Typically most conditions are related in various (known and unknown) ways so probabilities can't be multiplied as neatly as that. You might better off looking at the rarest condition you're interested in, and then looking at co-morbidity of your secondary condition of interest with the first.

DadDadDad · 26/09/2017 16:19

Claudia
25% x 20% x 10% = 0.005 - that's true
But 0.005 is 0.5% (to see this, remember 0.01 is 1/100 or 1% so 0.005 is half of that).

So
25% x 20% x 10% = 0.5% - also true

allertse · 26/09/2017 16:20

@ClaudiaWankleman and @Cath2907 You are at cross purposes.

A probability of 0.005 (measured on a scale of 0=impossible and 1=certain) is the same as a % chance of 0.5% (measured on a scale of 0=impossible to 100%=certain)

so 25% x 20% x 10% =0.5% - it has to be - 25% (a quarter) of 10% is 2.5%, and 20% (a fifth) of 2.5% is 0.5%.

In probability terms - 0.25 x 0.2 x 0.1 = 0.005

They are the same.

ClaudiaWankleman · 26/09/2017 16:23

Thanks. I had missed the fact that the two numbers were in effect identical.

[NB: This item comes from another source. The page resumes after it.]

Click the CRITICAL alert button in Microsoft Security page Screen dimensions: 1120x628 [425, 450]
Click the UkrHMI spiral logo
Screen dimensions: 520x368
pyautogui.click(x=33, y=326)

ZaphodBeeblerox · 26/09/2017 16:23

So OP you can get independent stats for each of those. eg : chance of triplets is X%, chance of c-sec is Y%. But you can't multiply those to say chance of triplets needing c-sec id X times Y %.

Not sure I'm explaining myself correctly, but you'd need a different stat of what is the probability of triplets needing a c-sec. That's likely to be much much higher than just a normal singleton birth needing a c-sec.

And likely to be confounded by other factors - such as normal singletons not typically getting c-secs unless there is medical necessity whereas triplets may get c-secs without any debate just for safety.

So a singleton needing a c-sec much more likely to be an emergency situation with lower APGAR score, and one of triplets delivered by c-sec.

squishysquirmy · 26/09/2017 16:33

If the features are statistically independent, multiply the chances of each by each other.

eg, If I was to roll a dice and flip a coin at the same time, and I wanted to get both a heads and a 6 then the chances of that happening would be:

1/2 X 1/6
Or
50% X 16.667% = 8.333%

But if the different things are statistically related it is harder to work out. Eg, if you were trying to work out the probability that a child was both male and colour blind, you could not just multiply the overall chance of a baby being born male by the overall incidence of colour blindness within the population, because boys are more likely than girls to be born colour blind anyway. You would have to multiply the probability of a baby being born male by the probability of males being colour blind to get the correct answer.
I hope that makes sense.

Northend77 · 26/09/2017 16:46

Thanks everyone. I have also spoken to a couple of midwife friends who don't know if I'll find the statistics without trawling through midwifery journals so I'll just settle for a rough made up estimate!

OP posts:
SendintheArdwolves · 26/09/2017 17:02

I just wanted to be able to say to my little girl that she's 1 in xxxxxx million (and have the actual odds). Silly really

Well, yes, it is a bit silly - you can tell your little girl she's one in eight billion.

It's great to foster a feeling in your kids that they are special, unique, loved, etc, but I'm not sure that the "medical miracle" way is the best way to do this. That's one of those weirdly passive things - the child didn't do anything to be "special" in that way, and encouraging them to be proud of thing that is an accident of birth kind of smacks of magical thinking.